A semelhança também aparece no desempenho ofensivo. O Cruzeiro marcou 29 gols em 19 partidas, média de 1,53 por jogo, enquanto o Botafogo balançou as redes 83 vezes em 55 compromissos, média de 1,51. A eficiência para transformar finalizações em gols também praticamente não mudou: são 9,2 chutes por gol no clube mineiro contra 9,4 na passagem pelo time carioca.

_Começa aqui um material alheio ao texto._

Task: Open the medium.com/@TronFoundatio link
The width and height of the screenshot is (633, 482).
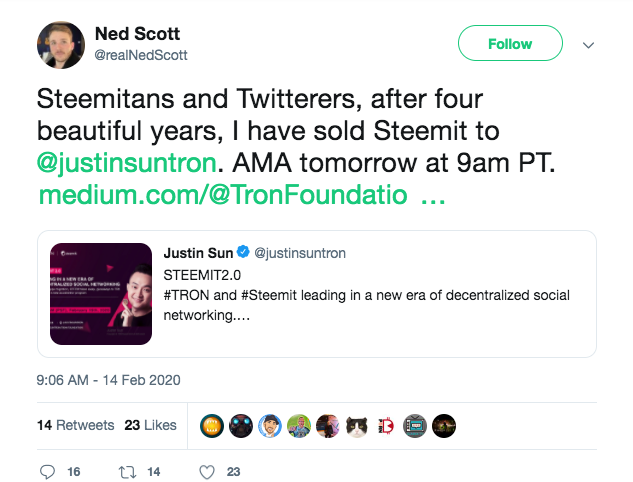Action: coord(242,195)
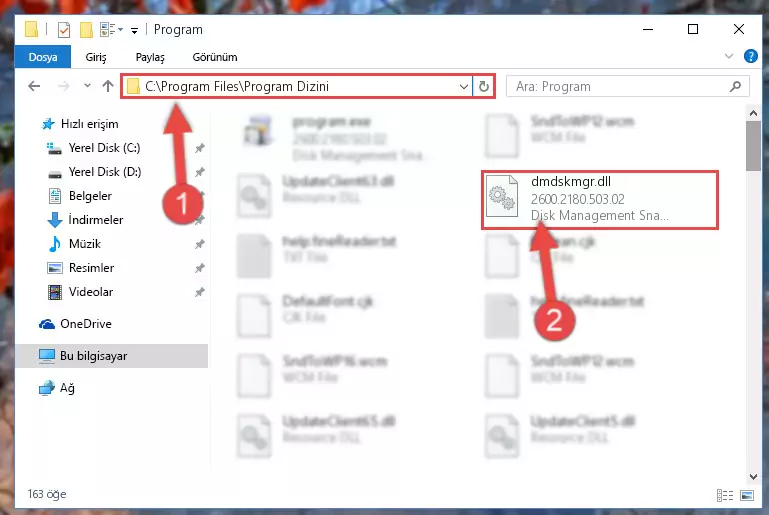Open the Customize Quick Access Toolbar dropdown

134,31
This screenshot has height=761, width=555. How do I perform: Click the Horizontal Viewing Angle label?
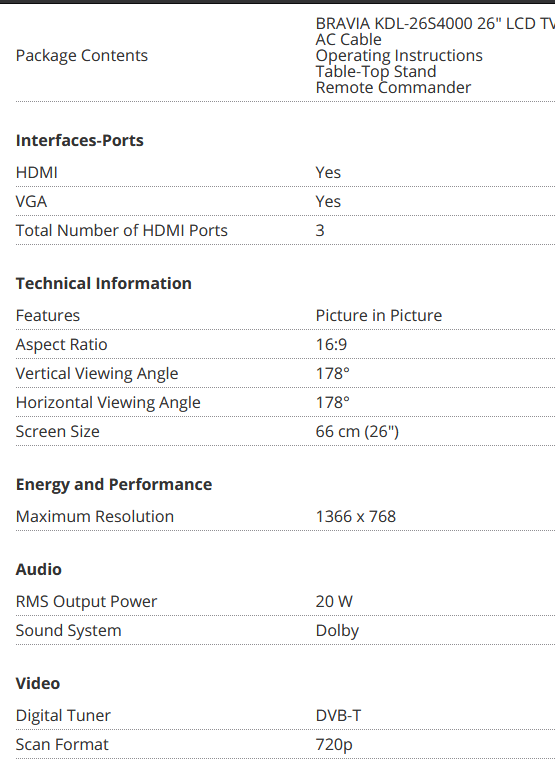click(x=108, y=403)
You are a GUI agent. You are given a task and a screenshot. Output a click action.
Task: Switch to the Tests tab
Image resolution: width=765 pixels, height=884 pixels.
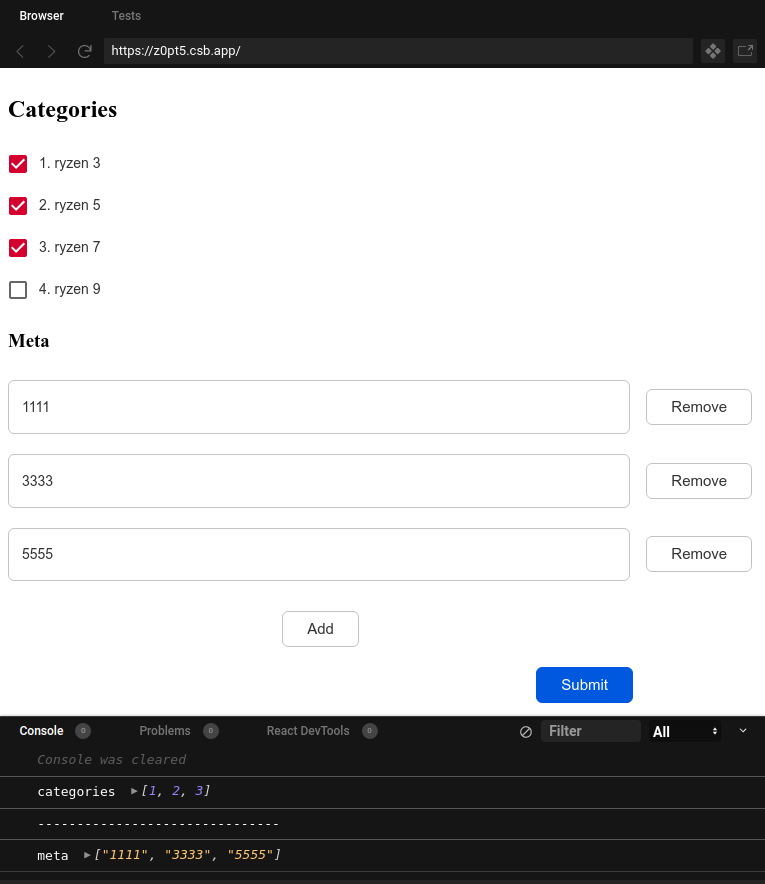(126, 16)
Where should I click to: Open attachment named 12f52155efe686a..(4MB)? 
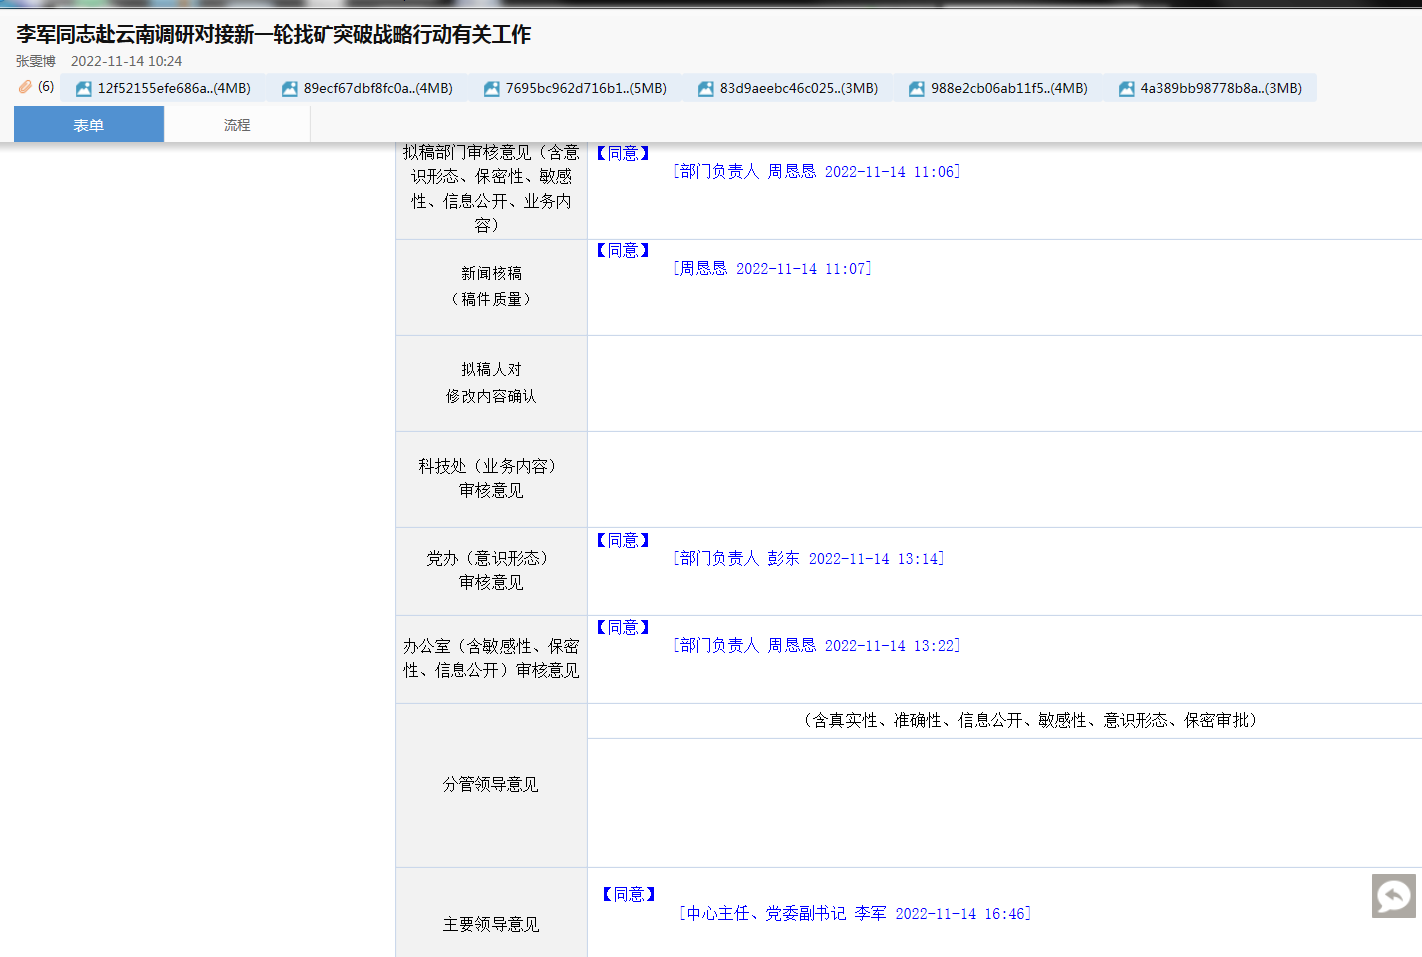click(x=174, y=89)
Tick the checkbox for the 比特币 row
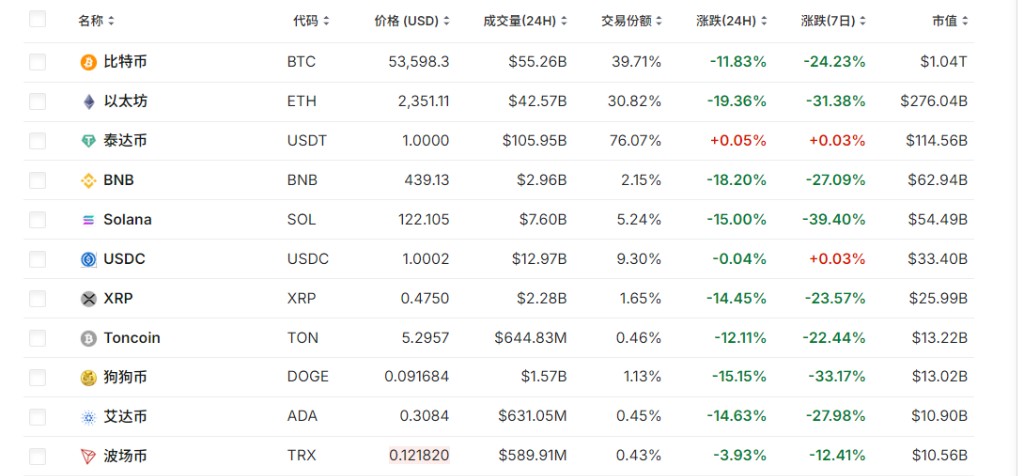Screen dimensions: 1024x476 tap(38, 62)
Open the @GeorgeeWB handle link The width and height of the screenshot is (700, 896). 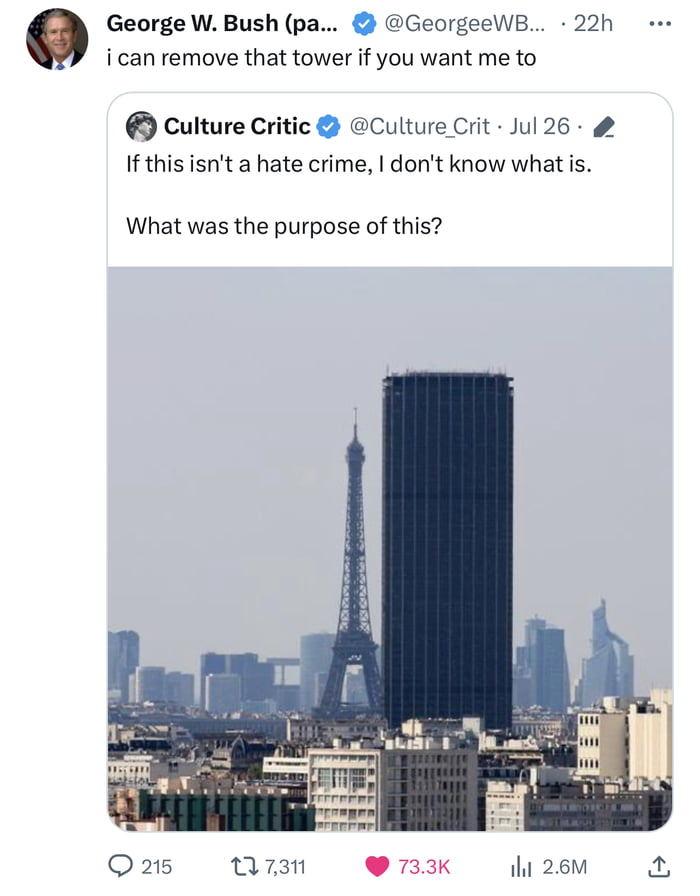point(465,23)
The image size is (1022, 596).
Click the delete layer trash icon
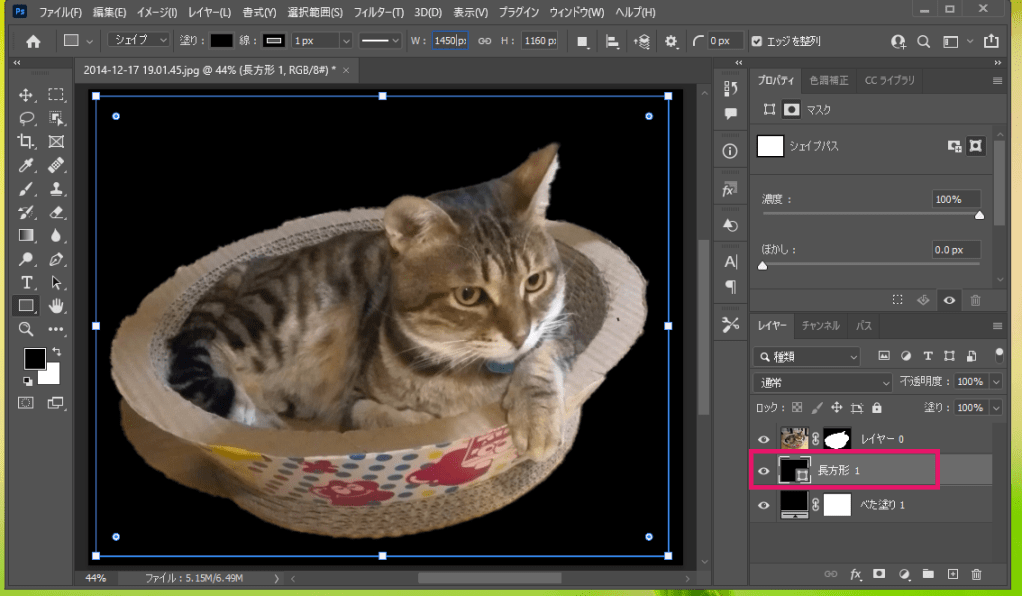point(977,574)
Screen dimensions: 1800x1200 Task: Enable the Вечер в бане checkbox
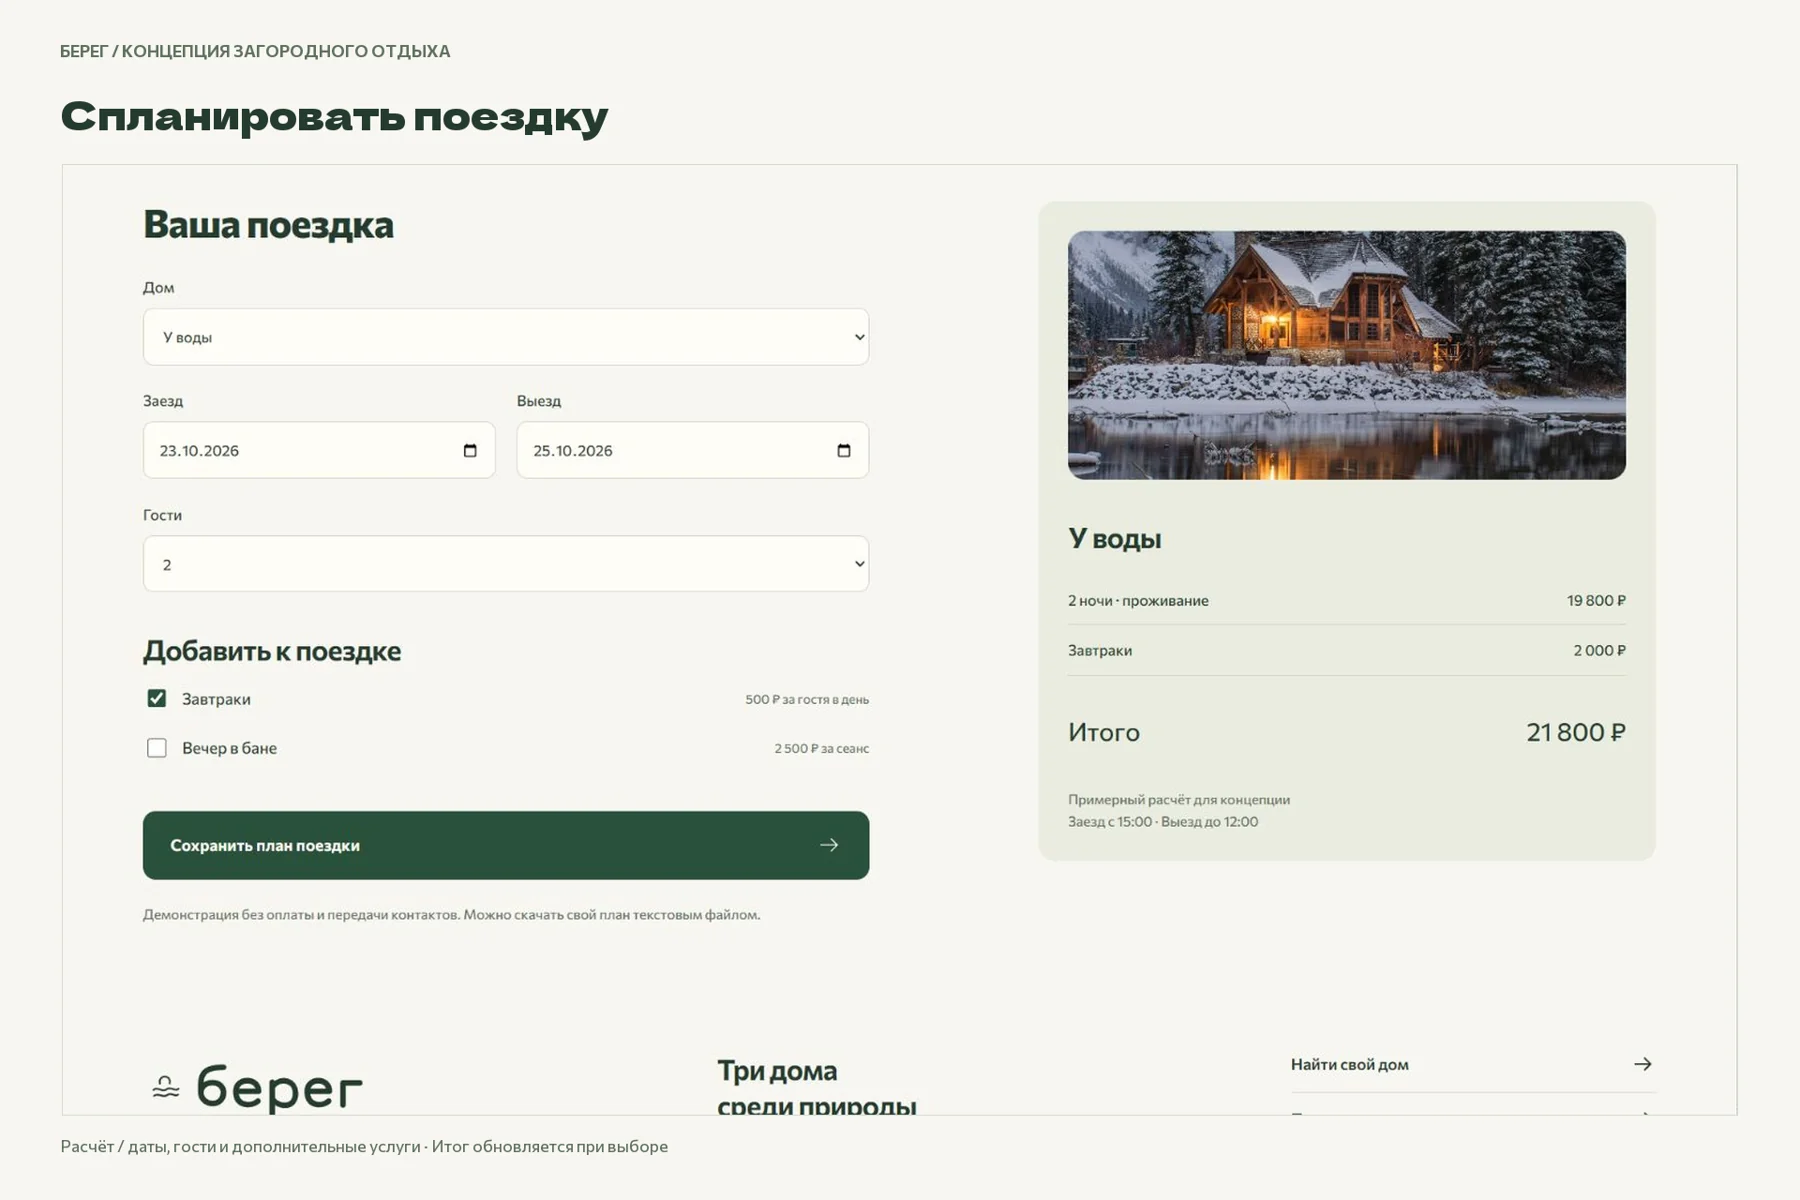(x=157, y=748)
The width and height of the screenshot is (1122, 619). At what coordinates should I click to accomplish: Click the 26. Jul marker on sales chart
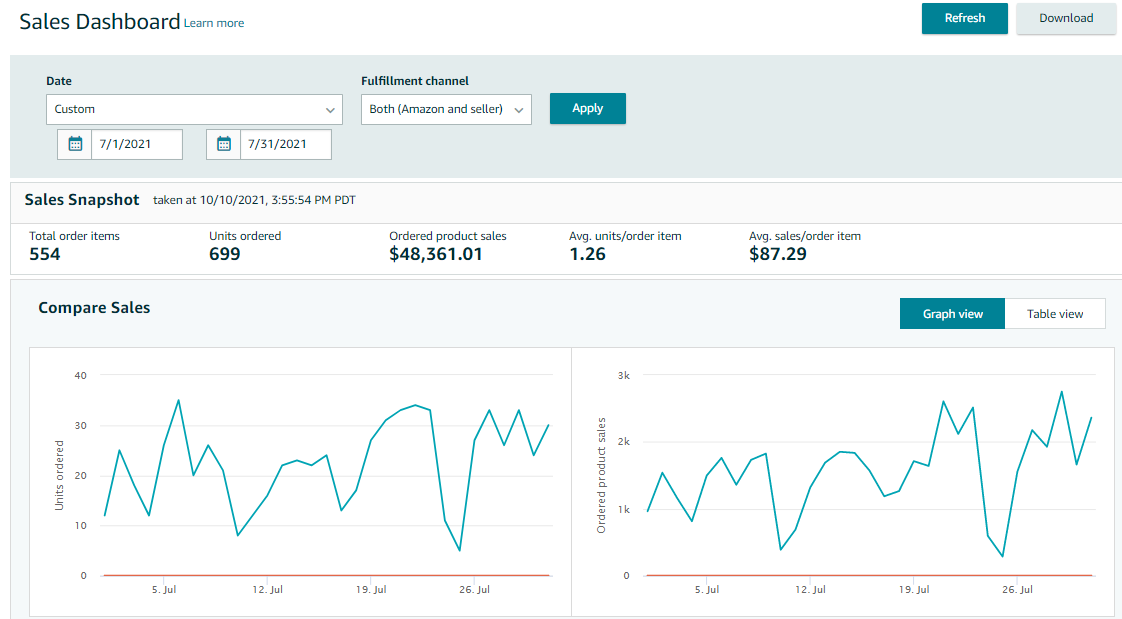[x=1017, y=590]
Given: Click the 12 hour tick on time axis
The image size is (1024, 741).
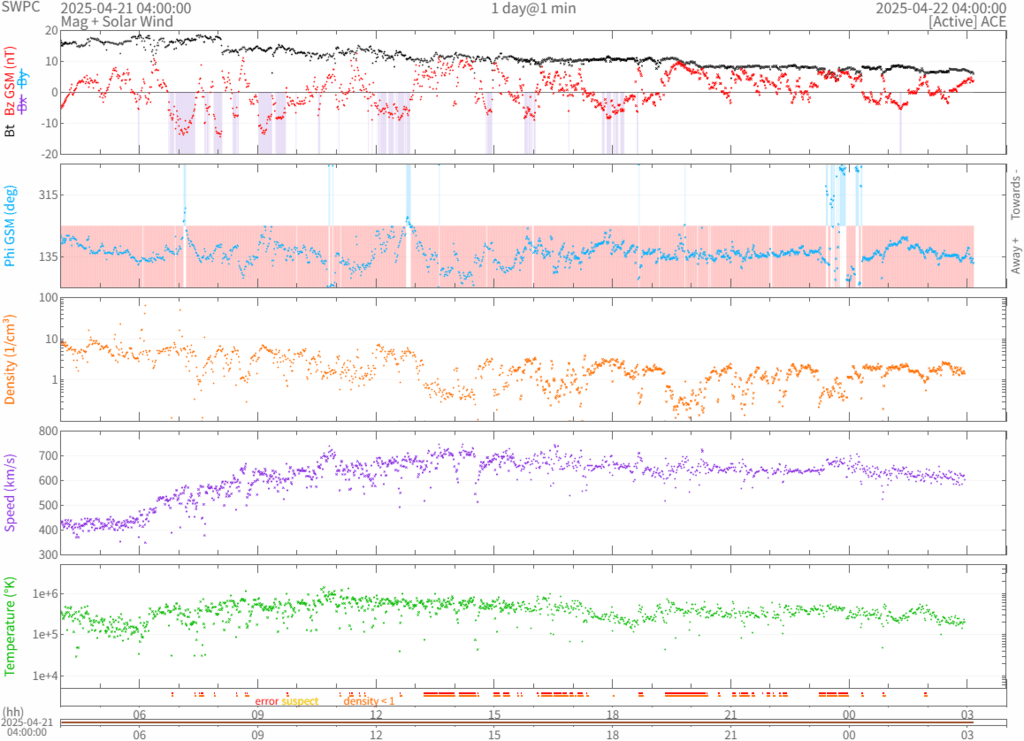Looking at the screenshot, I should (x=377, y=714).
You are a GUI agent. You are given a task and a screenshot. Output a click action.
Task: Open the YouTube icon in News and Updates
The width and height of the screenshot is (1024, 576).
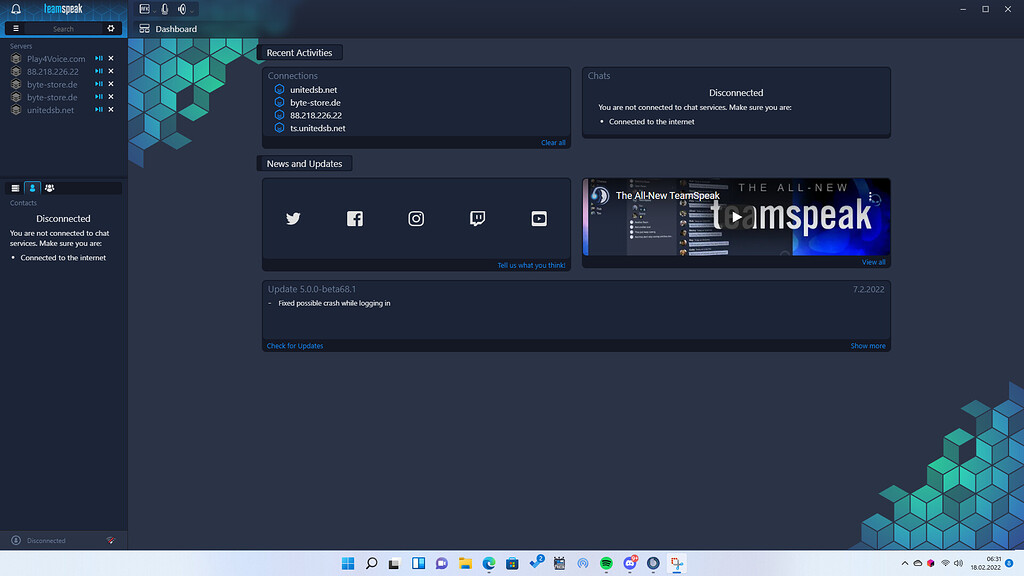[538, 218]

Os números de criação seguem em alta. O Cruzeiro produziu 45 grandes chances em 19 jogos, média de 2,37 por partida, muito próxima das 144 criadas pelo Botafogo em 55 confrontos (2,62 por jogo). A posse de bola também aumentou levemente, de 52,2% para 54,6%, reforçando um estilo que prioriza o controle das ações.

Defensivamente, porém, há diferenças. O Cruzeiro sofreu 18 gols, média de 0,95 por jogo, acima dos 0,84 registrados no Botafogo. A equipe mineira também precisa de menos finalizações adversárias para ser vazada (12,7 contra 15,1), embora tenha mantido oito jogos sem sofrer gols, um índice proporcional semelhante aos 23 alcançados na campanha histórica pelo clube carioca.
Velhos amigos

O reencontro deste domingo, no Mineirão, também colocará frente a frente antigos parceiros. No banco do Botafogo estará Franclim Carvalho, auxiliar de Artur Jorge nas passagens por Braga, Al-Rayyan e pelo próprio clube alvinegro. Os dois seguiram caminhos diferentes no retorno ao Brasil: Artur assumiu o Cruzeiro em março, enquanto Franclim iniciou a carreira como treinador principal no Botafogo semanas depois.
Apesar da amizade, ambos adotaram um discurso de total profissionalismo. "No domingo, teremos um Cruzeiro x Botafogo, independente de quem está na frente. É o meu foco. O importante é o Cruzeiro sair vencedor", afirmou Artur Jorge. Franclim respondeu em tom descontraído: "São meus amigos, a quem desejo sucesso, exceto quando jogarem contra mim. Espero que seja eu a sorrir no final".